- Work instructions: Lines to restate from the data below: from the one containing "For every named target in this 2576×1449" to the one containing "News, Events, Lectures", both included. Give them again exactly, and only them.

- Exercise materials:

=== Section Start ===

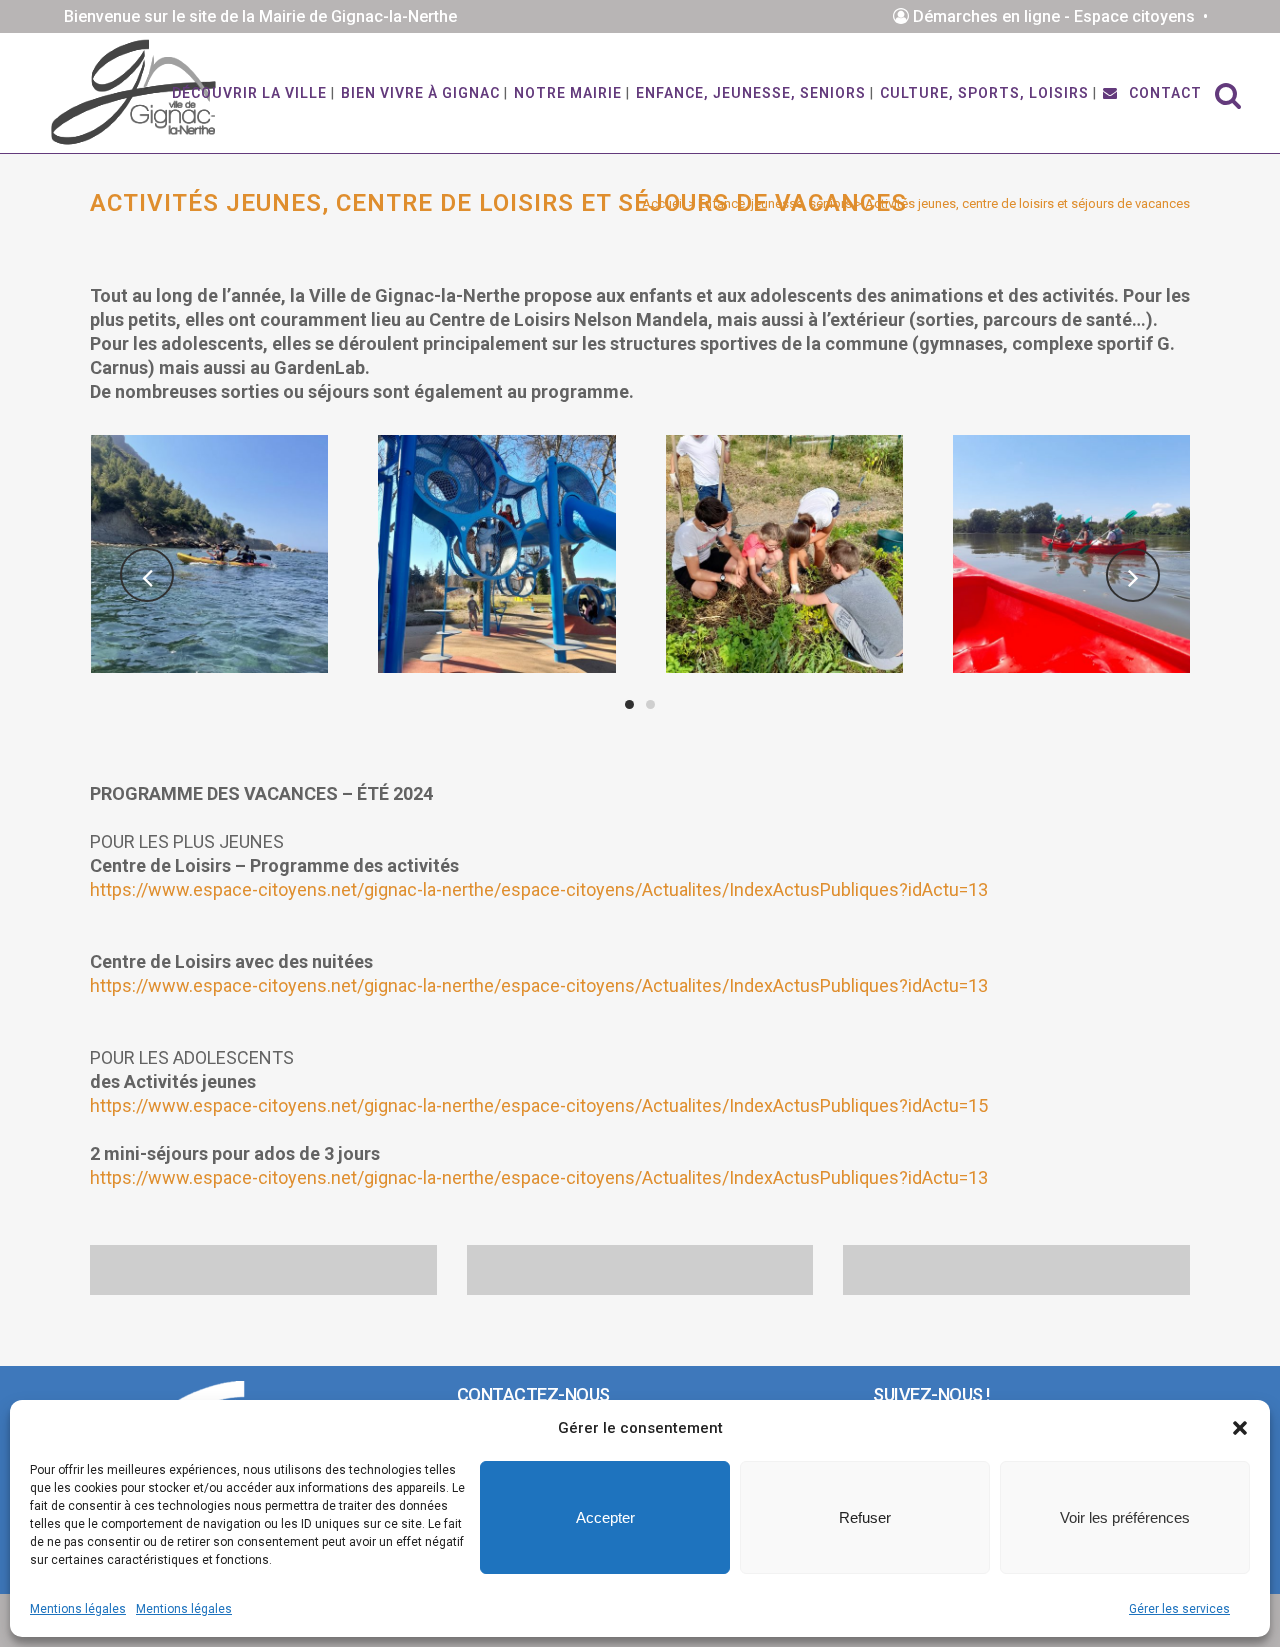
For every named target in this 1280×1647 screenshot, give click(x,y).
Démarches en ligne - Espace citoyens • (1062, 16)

=== Section End ===
=== Section Start ===

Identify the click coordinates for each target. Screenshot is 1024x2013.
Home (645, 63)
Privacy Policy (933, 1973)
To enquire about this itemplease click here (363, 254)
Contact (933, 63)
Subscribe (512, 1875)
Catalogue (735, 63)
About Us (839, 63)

=== Section End ===
=== Section Start ===

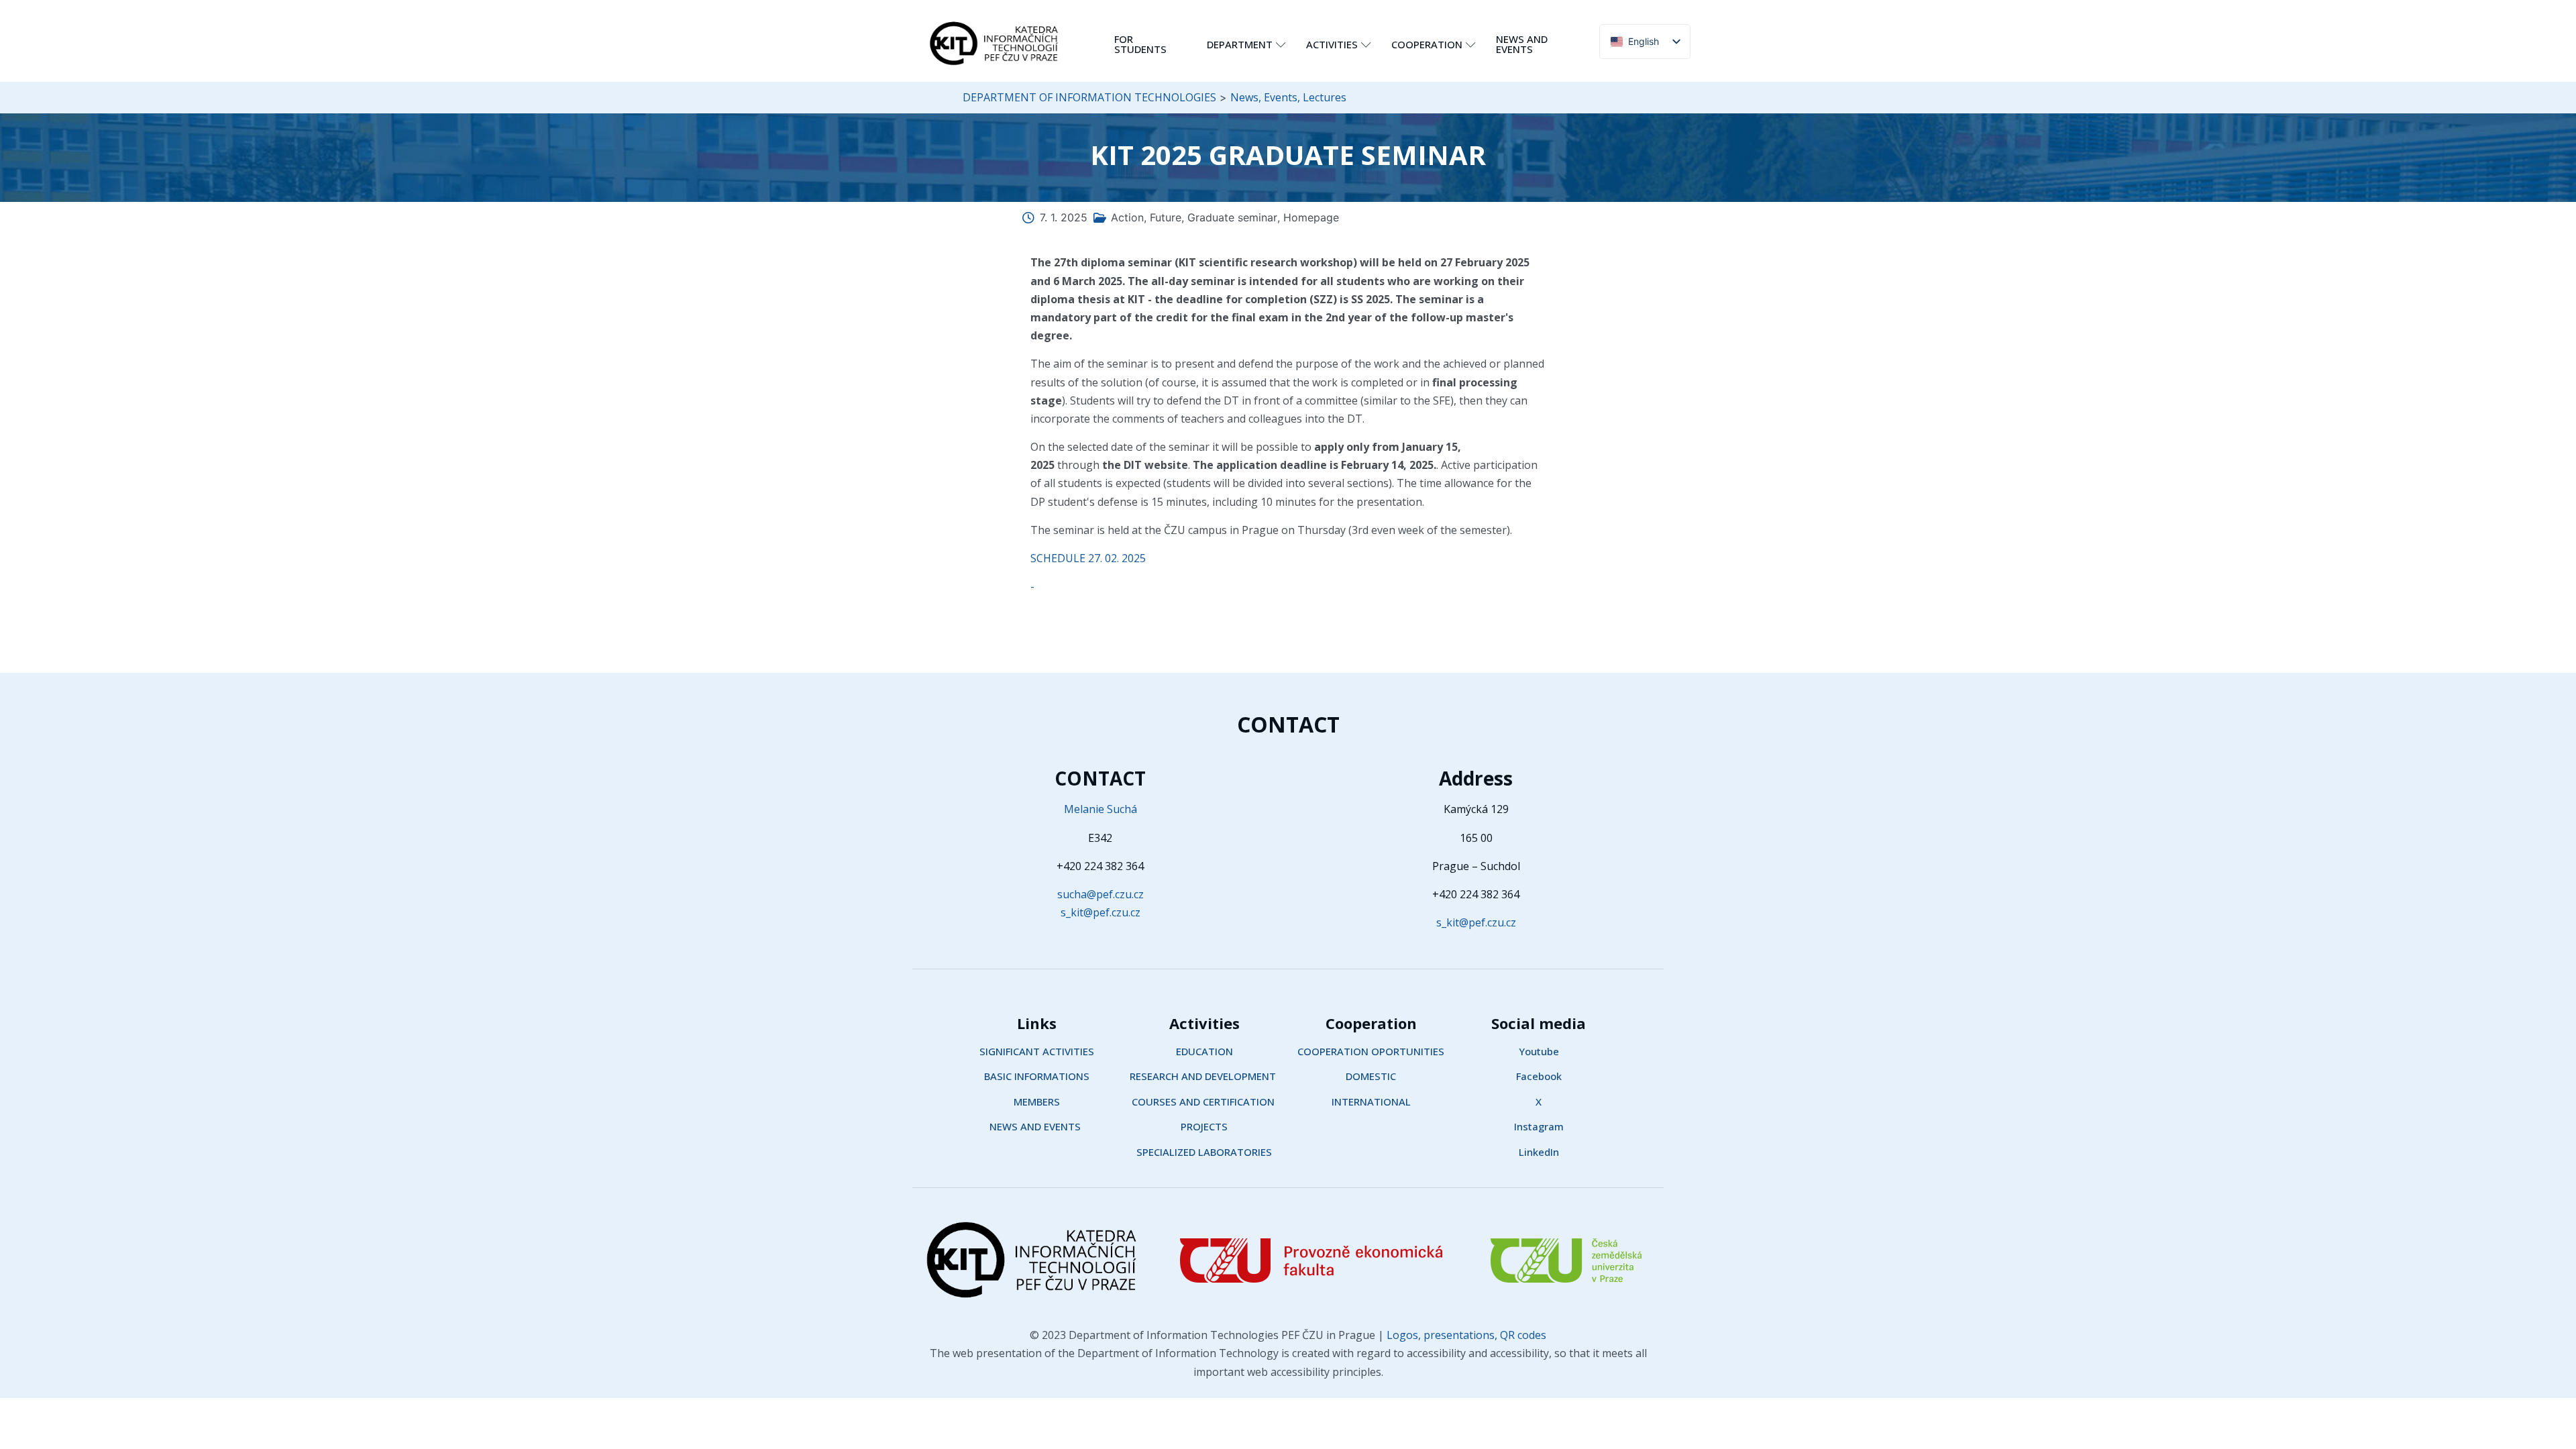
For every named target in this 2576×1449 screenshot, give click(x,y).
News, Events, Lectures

=== Section End ===

- Your response:
For every named target in this 2576×1449 screenshot, give click(x,y).
News, Events, Lectures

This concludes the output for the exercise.